Spectral Based Information Retrieval

Filed under: Information Retrieval,Retrieval,TREC,Vectors,Wavelet Transforms — Patrick Durusau @ 6:10 am

Spectral Based Information Retrieval Author: Laurence A. F. Park (2003)

Every now and again I run into a dissertation that is an interesting and useful survey of a field and an original contribution to the literature.

Not often but it does happen.

It happened in this case with Park’s dissertation.

The beginning of an interesting threat of research that treats terms in a document as a spectrum and then applies spectral transformations to the retrieval problem.

The technique has been developed and extended since the appearance of Park’s work.

Highly recommended, particularly if you are interested in tracing the development of this technique in information retrieval.

My interest is in the use of spectral representations of text in information retrieval as part of topic map authoring and its potential as a subject identity criteria.

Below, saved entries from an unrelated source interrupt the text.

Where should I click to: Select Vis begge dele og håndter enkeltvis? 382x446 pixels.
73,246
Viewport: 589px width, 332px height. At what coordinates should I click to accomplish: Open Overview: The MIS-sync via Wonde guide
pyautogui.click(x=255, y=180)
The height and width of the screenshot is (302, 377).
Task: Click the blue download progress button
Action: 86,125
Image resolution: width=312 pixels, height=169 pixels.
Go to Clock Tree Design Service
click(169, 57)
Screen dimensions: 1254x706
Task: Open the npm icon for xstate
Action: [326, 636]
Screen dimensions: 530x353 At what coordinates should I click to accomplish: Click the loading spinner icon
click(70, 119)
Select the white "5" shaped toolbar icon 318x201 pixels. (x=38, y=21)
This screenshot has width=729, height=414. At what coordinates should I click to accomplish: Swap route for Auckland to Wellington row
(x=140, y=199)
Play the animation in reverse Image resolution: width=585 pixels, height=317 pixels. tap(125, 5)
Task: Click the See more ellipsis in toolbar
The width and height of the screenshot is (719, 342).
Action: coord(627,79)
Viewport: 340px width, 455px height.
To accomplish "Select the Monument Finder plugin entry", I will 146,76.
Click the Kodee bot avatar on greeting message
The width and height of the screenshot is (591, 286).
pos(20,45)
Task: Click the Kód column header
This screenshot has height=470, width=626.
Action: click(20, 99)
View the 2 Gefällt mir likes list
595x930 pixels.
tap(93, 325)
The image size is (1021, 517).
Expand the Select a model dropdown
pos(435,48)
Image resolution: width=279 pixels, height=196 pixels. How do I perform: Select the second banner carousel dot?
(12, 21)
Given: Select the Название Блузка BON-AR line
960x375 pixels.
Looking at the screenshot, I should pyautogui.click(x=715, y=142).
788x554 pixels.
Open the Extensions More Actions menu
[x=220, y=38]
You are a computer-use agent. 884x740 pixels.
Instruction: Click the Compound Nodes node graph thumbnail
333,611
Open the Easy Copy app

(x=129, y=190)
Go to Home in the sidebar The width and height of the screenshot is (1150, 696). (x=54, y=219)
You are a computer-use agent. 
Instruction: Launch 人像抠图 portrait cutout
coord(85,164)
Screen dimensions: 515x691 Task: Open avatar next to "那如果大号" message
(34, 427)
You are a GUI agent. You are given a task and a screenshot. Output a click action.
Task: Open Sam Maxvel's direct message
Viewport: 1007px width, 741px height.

Actually I should broaden that to include retrieval of images and other data as well.

Questions:

  1. Prepare an annotated bibliography of ten (10) recent papers usually spectral analysis for information retrieval.
  2. Spectral analysis helps retrieve documents but what if you are searching for ideas? Does spectral analysis offer any help?
  3. How would you extend the current state of spectral based information retrieval? (5-10 pages, project proposal, citations)

December 20, 2010

The Sensitivity of Latent Dirichlet Allocation for Information Retrieval

The Sensitivity of Latent Dirichlet Allocation for Information Retrieval Author: Laurence A. F. Park, The University of Melbourne. slides

Abstract:

It has been shown that the use of topic models for Information retrieval provides an increase in precision when used in the appropriate form. Latent Dirichlet Allocation (LDA) is a generative topic model that allows us to model documents using a Dirichlet prior. Using this topic model, we are able to obtain a fitted Dirichlet parameter that provides the maximum likelihood for the document set. In this article, we examine the sensitivity of LDA with respect to the Dirichlet parameter when used for Information retrieval. We compare the topic model computation times, storage requirements and retrieval precision of fitted LDA to LDA with a uniform Dirichlet prior. The results show there there is no significant benefit of using fitted LDA over the LDA with a constant Dirichlet parameter, hence showing that LDA is insensitive with respect to the Dirichlet parameter when used for Information retrieval.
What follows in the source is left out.